Tesla price cuts hit rental companies hard
If you’re in the market for an electric car, then Tesla’s barrage of price cuts in recent months might have been the welcome push you needed to go all in on battery power. But if you’re a rental firm that plowed millions into electrifying your fleet, only for its value to be slashed by such price cuts, then Tesla might not be your favorite company right now.
Because of repeated price cuts made by Tesla, rental EV fleets are now worth a fraction of the value paid when they were new, reports Reuters. This makes offloading the electric models at a decent price much harder for rental companies, who are also complaining about poor service and expensive repairs over the lifetime of the cars they bought from Tesla. Now, the American company is in damage-control mode to try and repair its ruined reputation among renters. As Reuters reports:
The efforts include unofficial discounts on purchases of new cars if they are in stock and efforts to address widespread service, repair and ordering complaints after years in which fleet managers and leasing firms say Tesla has ignored those problems, according to Reuters interviews with nine executives from major leasing and rental-car firms, along with about a dozen corporate fleet managers.

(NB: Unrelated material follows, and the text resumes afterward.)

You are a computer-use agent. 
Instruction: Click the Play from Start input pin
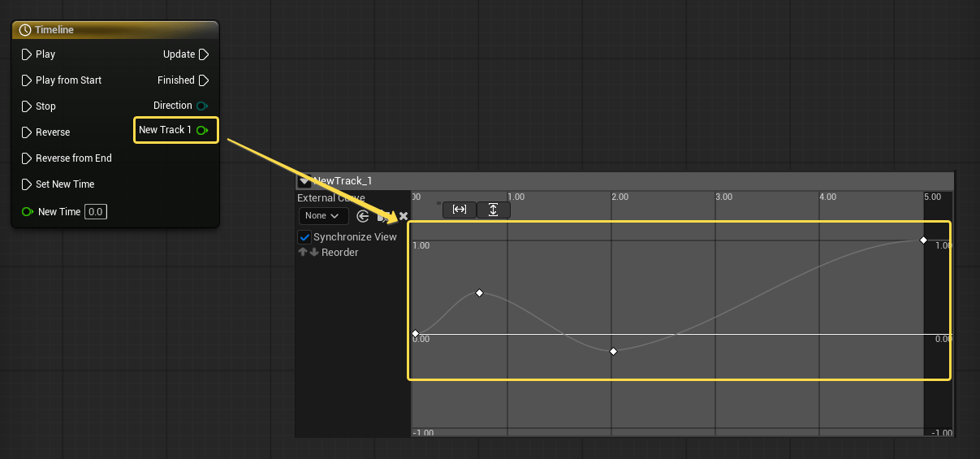[x=27, y=80]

Tesla’s retail price cuts aimed to bolster sales in response to softening electric-vehicle demand globally and rising competition, especially from Chinese EV makers such as BYD. But that damaged the bottom lines of its biggest customers in Europe — where fleet purchases represent nearly half of auto sales.

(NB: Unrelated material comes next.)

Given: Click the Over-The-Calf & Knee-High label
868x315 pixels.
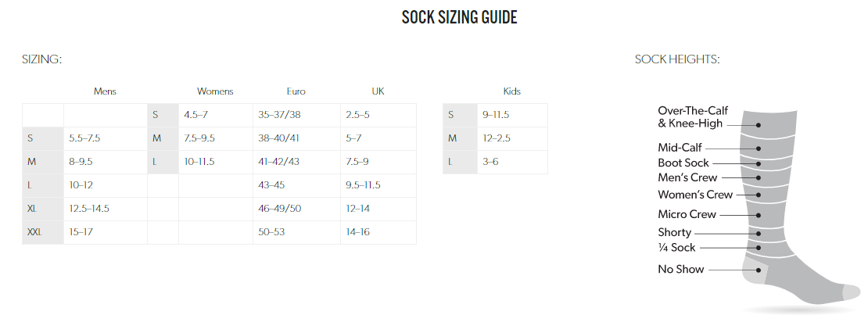Looking at the screenshot, I should (690, 116).
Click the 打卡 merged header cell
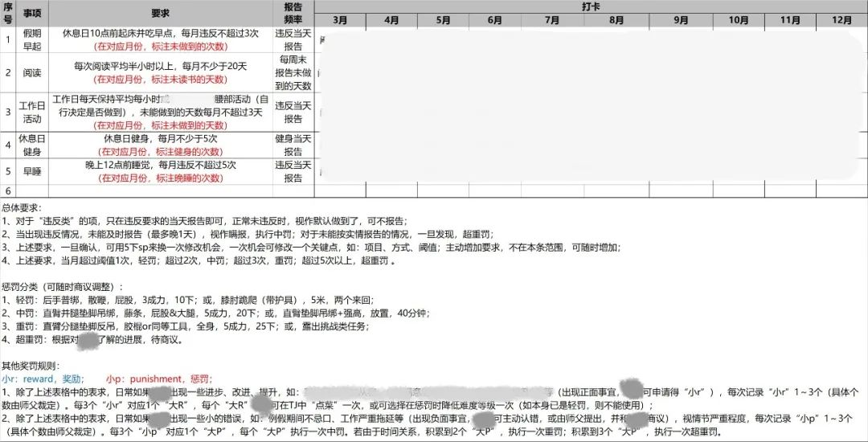868x442 pixels. tap(590, 6)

Leasing companies buy new cars and arrange leases calculated on how much they believe they can sell them for at the end of the lease. Sudden drops in price undercut those residual values, costing leasing firms money.
Despite its efforts, one expert Reuters spoke with warned that the measures may be too little, too late. This could spell trouble for the EV maker, as its sales have begun slowing in recent months as other automakers enter the EV space, the second hand market begins growing and buyers consider hybrids instead.
If Tesla can’t get rental companies back on side, storage space at its facilities in California, Texas and Europe could soon begin piling up with unsold models.